ここでは、世代も性別も問わない人気を誇るキールの味の特徴、歴史、カクテル言葉やアレンジについて詳しく解説していきます。

「キール」とは

キール

キールってどんなお酒?

キールは美しい赤い色が特徴の、ワイングラスで提供されるロングカクテルの1種です。食後にゆっくり飲むのではなく、食事を待っている間に談笑しながら楽しむのに向いているカクテルとして認知されていますね。

赤い色が特徴のカクテルですが、ベースになっているお酒は白ワイン。キールの赤い色は、加えられるリキュールカシスの色に由来しています。

キールの味の特徴

キールは、白ワインのさっぱりとした味わいに甘いカシスが加えられた比較的甘めのカクテル。辛口の白ワインを使っていても、カシス由来の甘みがしっかりと感じられるためさっぱりとした爽やかさがあります。

辛口なお酒が苦手な人でも飲みやすいですし、甘すぎるお酒が苦手な人でも楽しみやすい万能なカクテルと言えそうですね。

キールのアルコール度数は?

レシピにもよりますが、キールのアルコール度数は14度前後として作られることがほとんど。食前酒として作られることも多いのでアルコール度数は比較的高くありません。

キールの名前の由来

キールという名前は、このカクテルを作った人物に由来しています。フランスのディジョン市・市長であるキャノン・フェリックス・キールがつくり、経済を立て直すきっかけになったことと。そして、その後20年間市長を務めたことを称えて、市長の名前がそのままカクテルの名前になりったとされています。

キールの歴史について

キールは、1945年にフランスのブルゴーニュ地方ディジョン市で誕生しました。当時のディジョン市の市長・キールがブルゴーニュ地方特有の辛口な白ワイン・アルゴデと、クレーム ド カシスを混ぜたのがはじまりです。

市長がキールをつくったのは、公式レセプションのアペリティフ(食前酒)のためで、農業復興の旗印としてワインの販売促進のために作ったのだそう。第二次世界大戦が終わり、冷え切っていた経済を立て直すための打開策として、食通のキール市長が考案したのです。

カクテルとして古い歴史があるわけではありませんが、現在でもアペリティフとしてホームパーティーや会食の席で出てくるカクテルです。日本でキールが浸透したのは、意外にもレストラン。

食事をとる前に飲むのに最適であることから、浸透し始めたと言われています。

キールのカクテル言葉

キールのカクテル言葉は「最高のめぐり逢い」「陶酔」。

** 取り組む課題 **
キールの記事で、キールが誕生した年として挙げられている年を答えてください。 この後に続くリストは、ここでの作業には関係しない。

** 資料 **
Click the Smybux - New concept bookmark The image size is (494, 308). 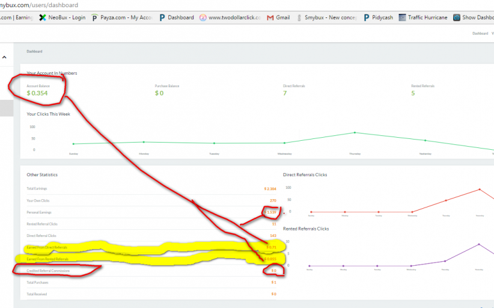click(328, 17)
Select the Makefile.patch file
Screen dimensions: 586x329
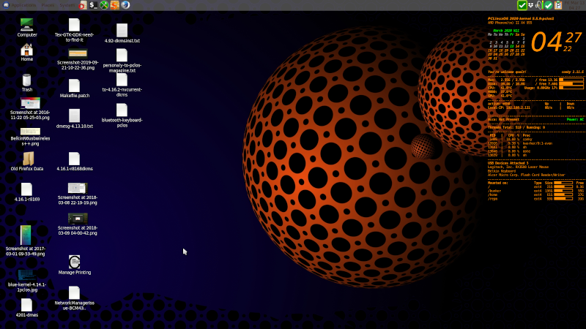(74, 86)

** 演習の結果 **
1945年。